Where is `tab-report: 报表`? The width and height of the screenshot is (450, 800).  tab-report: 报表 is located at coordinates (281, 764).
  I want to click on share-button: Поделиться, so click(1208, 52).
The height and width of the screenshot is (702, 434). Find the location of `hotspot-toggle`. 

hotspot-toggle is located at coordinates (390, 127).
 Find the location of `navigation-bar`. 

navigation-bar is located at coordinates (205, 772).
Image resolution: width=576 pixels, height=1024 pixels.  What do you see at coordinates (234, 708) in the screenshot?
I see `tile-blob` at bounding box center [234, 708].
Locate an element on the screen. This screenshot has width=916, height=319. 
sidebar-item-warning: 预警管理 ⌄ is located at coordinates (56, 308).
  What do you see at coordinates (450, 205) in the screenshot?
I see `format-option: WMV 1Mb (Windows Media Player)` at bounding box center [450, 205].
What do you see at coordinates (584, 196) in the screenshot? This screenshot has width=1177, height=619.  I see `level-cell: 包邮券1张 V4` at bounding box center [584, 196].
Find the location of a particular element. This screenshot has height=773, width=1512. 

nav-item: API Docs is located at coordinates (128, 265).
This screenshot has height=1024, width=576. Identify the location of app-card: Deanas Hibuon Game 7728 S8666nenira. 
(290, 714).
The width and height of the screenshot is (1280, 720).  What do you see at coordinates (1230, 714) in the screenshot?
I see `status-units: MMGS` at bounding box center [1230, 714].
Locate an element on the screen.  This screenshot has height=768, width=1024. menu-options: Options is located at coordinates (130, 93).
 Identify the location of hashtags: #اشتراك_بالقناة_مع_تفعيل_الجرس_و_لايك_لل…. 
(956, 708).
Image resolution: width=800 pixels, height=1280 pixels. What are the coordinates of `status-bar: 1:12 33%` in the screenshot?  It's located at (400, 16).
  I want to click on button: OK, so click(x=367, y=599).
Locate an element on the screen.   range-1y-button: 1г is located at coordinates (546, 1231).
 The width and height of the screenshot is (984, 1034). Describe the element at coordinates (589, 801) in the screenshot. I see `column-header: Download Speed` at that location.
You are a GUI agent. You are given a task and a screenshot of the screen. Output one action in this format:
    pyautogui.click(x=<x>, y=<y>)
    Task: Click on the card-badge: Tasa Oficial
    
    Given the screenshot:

* _Directions for this task_
Reproduce the records above word for word, every line exactly as it appears.

* _Response area_
Where is `tab-report: 报表`? The width and height of the screenshot is (450, 800).  tab-report: 报表 is located at coordinates (281, 764).
  I want to click on share-button: Поделиться, so click(1208, 52).
The height and width of the screenshot is (702, 434). Find the location of `hotspot-toggle`. 

hotspot-toggle is located at coordinates (390, 127).
 Find the location of `navigation-bar`. 

navigation-bar is located at coordinates (205, 772).
Image resolution: width=576 pixels, height=1024 pixels.  What do you see at coordinates (234, 708) in the screenshot?
I see `tile-blob` at bounding box center [234, 708].
Locate an element on the screen. This screenshot has width=916, height=319. 
sidebar-item-warning: 预警管理 ⌄ is located at coordinates (56, 308).
  What do you see at coordinates (450, 205) in the screenshot?
I see `format-option: WMV 1Mb (Windows Media Player)` at bounding box center [450, 205].
What do you see at coordinates (584, 196) in the screenshot? This screenshot has width=1177, height=619.  I see `level-cell: 包邮券1张 V4` at bounding box center [584, 196].
Find the location of a particular element. This screenshot has height=773, width=1512. 

nav-item: API Docs is located at coordinates (128, 265).
This screenshot has height=1024, width=576. Identify the location of app-card: Deanas Hibuon Game 7728 S8666nenira. 
(290, 714).
The width and height of the screenshot is (1280, 720).  What do you see at coordinates (1230, 714) in the screenshot?
I see `status-units: MMGS` at bounding box center [1230, 714].
Locate an element on the screen.  This screenshot has height=768, width=1024. menu-options: Options is located at coordinates (130, 93).
 Identify the location of hashtags: #اشتراك_بالقناة_مع_تفعيل_الجرس_و_لايك_لل…. 
(956, 708).
Image resolution: width=800 pixels, height=1280 pixels. What are the coordinates of `status-bar: 1:12 33%` in the screenshot?  It's located at (400, 16).
  I want to click on button: OK, so click(x=367, y=599).
Locate an element on the screen.   range-1y-button: 1г is located at coordinates (546, 1231).
 The width and height of the screenshot is (984, 1034). Describe the element at coordinates (589, 801) in the screenshot. I see `column-header: Download Speed` at that location.
You are a GUI agent. You are given a task and a screenshot of the screen. Output one action in this format:
    pyautogui.click(x=<x>, y=<y>)
    Task: Click on the card-badge: Tasa Oficial
    
    Given the screenshot:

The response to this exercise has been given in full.